First introduction path, 15...Second introduction path, 14a, 1
4b, 14c, 15a, 15b, 20a, 20b, 20
c...Auxiliary introduction path.

Claims (1)

[Scope of Claims] 1. Two or more distribution channels each consisting of a manifold and a narrow passageway following the manifold, the lower ends of the distribution channels being connected to the upper ends of the merging channel, respectively, so that the lower end of the merging channel is connected to the lower end of the merging channel.
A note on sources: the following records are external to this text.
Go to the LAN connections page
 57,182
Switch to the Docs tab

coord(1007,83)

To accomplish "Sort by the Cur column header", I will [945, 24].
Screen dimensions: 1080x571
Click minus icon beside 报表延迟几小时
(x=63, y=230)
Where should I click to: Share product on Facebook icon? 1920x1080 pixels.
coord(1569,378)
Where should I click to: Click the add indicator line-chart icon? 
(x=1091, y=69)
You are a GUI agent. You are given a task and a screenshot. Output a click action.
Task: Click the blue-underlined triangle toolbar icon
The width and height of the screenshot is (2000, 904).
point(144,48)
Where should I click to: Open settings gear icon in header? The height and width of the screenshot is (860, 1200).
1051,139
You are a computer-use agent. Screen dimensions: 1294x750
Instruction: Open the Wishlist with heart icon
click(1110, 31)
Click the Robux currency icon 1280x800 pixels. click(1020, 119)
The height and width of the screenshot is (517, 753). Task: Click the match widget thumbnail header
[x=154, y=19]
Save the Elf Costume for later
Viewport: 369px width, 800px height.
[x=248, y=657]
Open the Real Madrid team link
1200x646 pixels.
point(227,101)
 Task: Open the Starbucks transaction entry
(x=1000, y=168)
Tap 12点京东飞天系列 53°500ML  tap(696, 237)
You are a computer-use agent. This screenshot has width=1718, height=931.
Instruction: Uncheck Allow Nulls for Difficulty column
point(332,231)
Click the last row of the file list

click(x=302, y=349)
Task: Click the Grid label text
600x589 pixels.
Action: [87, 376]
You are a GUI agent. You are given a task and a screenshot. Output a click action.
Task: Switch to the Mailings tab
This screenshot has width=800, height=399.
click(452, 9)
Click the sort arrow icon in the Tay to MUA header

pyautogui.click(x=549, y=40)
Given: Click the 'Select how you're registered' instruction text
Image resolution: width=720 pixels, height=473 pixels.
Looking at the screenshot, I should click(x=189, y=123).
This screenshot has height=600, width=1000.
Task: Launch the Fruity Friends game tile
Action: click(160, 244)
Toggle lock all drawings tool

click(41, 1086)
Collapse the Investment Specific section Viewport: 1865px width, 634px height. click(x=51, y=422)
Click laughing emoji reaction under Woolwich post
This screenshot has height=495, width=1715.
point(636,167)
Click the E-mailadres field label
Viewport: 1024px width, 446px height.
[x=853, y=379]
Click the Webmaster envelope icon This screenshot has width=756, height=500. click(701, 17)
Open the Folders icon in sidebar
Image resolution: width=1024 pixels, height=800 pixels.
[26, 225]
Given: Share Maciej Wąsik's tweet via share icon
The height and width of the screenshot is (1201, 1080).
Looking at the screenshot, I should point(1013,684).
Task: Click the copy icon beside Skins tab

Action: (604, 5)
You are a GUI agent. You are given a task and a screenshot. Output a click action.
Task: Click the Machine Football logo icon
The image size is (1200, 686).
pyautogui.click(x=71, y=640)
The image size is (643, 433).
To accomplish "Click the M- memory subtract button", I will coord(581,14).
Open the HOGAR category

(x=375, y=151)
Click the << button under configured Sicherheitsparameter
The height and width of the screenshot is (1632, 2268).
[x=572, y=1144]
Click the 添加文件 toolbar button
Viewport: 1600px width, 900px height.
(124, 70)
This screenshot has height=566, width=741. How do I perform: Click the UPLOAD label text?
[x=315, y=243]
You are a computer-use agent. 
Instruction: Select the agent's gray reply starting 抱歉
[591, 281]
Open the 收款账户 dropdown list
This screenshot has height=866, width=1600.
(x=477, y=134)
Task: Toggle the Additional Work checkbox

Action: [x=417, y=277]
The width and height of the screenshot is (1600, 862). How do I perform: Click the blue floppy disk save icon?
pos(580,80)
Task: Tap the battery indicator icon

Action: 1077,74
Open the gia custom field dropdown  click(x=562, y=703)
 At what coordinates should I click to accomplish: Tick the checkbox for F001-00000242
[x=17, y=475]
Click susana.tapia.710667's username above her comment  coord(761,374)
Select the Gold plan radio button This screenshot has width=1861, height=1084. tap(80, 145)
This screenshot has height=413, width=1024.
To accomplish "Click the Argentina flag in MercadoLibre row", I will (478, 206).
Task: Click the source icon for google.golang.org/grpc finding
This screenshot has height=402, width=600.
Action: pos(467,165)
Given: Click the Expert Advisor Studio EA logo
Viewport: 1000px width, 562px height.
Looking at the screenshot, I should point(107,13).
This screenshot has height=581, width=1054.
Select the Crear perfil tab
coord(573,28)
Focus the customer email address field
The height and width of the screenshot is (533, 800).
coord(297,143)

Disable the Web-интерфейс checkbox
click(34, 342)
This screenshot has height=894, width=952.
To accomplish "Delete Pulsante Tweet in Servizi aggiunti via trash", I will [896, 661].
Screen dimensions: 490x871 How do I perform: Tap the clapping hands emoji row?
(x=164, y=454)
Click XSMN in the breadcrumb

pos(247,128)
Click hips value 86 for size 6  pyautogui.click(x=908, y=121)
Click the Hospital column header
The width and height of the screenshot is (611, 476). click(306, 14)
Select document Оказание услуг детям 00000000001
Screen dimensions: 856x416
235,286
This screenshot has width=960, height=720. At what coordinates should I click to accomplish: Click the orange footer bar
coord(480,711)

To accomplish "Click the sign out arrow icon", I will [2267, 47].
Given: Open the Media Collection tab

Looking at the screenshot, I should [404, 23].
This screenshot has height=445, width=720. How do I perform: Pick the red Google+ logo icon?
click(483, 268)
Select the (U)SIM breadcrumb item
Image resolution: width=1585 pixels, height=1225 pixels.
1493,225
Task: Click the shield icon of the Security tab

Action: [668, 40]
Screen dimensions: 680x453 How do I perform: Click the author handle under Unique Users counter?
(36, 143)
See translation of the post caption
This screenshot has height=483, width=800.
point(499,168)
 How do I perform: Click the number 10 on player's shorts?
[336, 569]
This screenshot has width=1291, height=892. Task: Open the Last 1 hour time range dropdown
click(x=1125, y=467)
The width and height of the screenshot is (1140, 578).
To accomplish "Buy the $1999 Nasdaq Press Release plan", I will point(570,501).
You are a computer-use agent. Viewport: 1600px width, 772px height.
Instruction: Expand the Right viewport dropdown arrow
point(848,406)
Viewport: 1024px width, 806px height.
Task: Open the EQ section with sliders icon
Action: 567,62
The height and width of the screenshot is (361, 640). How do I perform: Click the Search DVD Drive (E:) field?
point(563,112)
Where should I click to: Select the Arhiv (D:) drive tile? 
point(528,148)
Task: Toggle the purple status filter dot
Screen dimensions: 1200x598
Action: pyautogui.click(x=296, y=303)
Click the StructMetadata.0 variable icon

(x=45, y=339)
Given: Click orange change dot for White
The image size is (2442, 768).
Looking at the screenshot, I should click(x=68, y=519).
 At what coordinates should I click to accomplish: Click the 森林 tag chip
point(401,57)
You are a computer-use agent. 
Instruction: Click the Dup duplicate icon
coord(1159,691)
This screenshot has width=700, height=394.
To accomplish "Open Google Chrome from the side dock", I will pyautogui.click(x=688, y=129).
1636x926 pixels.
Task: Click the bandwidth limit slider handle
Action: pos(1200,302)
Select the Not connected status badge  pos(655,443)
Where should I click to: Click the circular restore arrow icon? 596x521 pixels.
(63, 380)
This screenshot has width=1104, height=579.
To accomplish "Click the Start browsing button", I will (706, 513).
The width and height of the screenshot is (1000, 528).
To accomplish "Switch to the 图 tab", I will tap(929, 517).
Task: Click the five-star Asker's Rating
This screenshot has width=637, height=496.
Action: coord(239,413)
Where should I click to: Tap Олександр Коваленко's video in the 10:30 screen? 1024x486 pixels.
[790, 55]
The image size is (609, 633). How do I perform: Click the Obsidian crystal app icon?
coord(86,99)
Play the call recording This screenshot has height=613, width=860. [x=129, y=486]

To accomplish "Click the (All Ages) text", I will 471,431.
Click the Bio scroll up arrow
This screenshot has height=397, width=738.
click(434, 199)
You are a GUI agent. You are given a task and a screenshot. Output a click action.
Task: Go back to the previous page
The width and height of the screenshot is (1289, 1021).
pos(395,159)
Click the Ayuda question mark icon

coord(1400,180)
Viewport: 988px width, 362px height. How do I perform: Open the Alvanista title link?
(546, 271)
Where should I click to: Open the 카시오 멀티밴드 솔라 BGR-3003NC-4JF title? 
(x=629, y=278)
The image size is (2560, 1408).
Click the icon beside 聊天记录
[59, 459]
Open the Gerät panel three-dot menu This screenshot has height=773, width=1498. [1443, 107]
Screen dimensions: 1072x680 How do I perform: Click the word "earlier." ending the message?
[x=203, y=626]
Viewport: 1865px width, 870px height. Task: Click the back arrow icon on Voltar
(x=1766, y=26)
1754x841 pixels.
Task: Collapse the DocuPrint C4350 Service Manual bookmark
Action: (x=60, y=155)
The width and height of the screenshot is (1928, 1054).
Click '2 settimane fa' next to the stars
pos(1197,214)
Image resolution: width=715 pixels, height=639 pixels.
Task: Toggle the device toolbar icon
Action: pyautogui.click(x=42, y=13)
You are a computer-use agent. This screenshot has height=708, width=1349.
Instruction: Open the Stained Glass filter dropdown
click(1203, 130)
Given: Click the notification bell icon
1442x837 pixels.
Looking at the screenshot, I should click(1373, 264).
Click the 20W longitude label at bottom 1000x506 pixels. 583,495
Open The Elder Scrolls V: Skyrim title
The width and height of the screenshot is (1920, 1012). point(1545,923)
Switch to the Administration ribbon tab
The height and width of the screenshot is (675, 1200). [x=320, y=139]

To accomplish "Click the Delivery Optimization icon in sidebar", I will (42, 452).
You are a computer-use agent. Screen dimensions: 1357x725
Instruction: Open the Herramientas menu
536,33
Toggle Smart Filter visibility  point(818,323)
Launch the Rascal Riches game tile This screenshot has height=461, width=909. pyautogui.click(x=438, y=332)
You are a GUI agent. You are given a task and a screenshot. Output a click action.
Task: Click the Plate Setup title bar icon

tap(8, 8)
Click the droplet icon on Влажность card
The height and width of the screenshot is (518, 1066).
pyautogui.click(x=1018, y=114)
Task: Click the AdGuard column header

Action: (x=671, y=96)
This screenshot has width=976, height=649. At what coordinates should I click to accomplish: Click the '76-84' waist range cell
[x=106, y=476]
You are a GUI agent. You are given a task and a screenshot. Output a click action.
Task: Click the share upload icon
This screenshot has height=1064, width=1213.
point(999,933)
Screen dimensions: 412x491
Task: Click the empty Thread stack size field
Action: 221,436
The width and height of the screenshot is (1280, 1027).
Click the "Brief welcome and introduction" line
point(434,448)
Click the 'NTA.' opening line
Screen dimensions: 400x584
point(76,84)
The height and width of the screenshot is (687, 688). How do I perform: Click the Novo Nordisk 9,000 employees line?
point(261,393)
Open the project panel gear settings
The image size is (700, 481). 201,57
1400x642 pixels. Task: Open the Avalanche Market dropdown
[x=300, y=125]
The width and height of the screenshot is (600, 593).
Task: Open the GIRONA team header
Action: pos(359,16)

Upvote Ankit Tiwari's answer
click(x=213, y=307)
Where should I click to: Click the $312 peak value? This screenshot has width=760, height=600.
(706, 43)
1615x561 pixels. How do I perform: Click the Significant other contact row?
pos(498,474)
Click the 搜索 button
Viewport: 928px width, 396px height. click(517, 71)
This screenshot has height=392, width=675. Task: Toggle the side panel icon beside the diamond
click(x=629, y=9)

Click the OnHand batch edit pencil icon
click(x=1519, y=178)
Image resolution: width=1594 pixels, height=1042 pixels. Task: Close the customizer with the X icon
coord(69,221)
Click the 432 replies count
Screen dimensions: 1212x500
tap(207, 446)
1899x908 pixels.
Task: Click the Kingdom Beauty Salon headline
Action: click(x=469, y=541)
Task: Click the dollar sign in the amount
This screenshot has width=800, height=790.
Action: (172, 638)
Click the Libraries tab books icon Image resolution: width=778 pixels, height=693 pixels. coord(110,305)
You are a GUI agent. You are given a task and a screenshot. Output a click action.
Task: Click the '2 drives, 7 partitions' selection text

In an extrusion die for producing a multilayer film in which the multilayer film is extruded from the discharge slit of An extrusion die for producing a multilayer film, characterized in that a raw material introduction passage for the composite layer is opened at the opening, and auxiliary introduction passages for supplying the film raw material for the base layer are opened at both ends. 2. The extrusion die for producing a multilayer film according to claim 1, wherein the auxiliary introduction path is branched from the base layer introduction path connected to the center of the base layer manifold. 3. The extrusion die for producing a multilayer film according to claim 1, wherein the auxiliary introduction path connects both ends of the base layer manifold and the composite layer manifold. 4. The extrusion die for producing a multilayer film according to any one of claims 1 to 3, wherein the auxiliary introduction path is equipped with a flow rate control valve.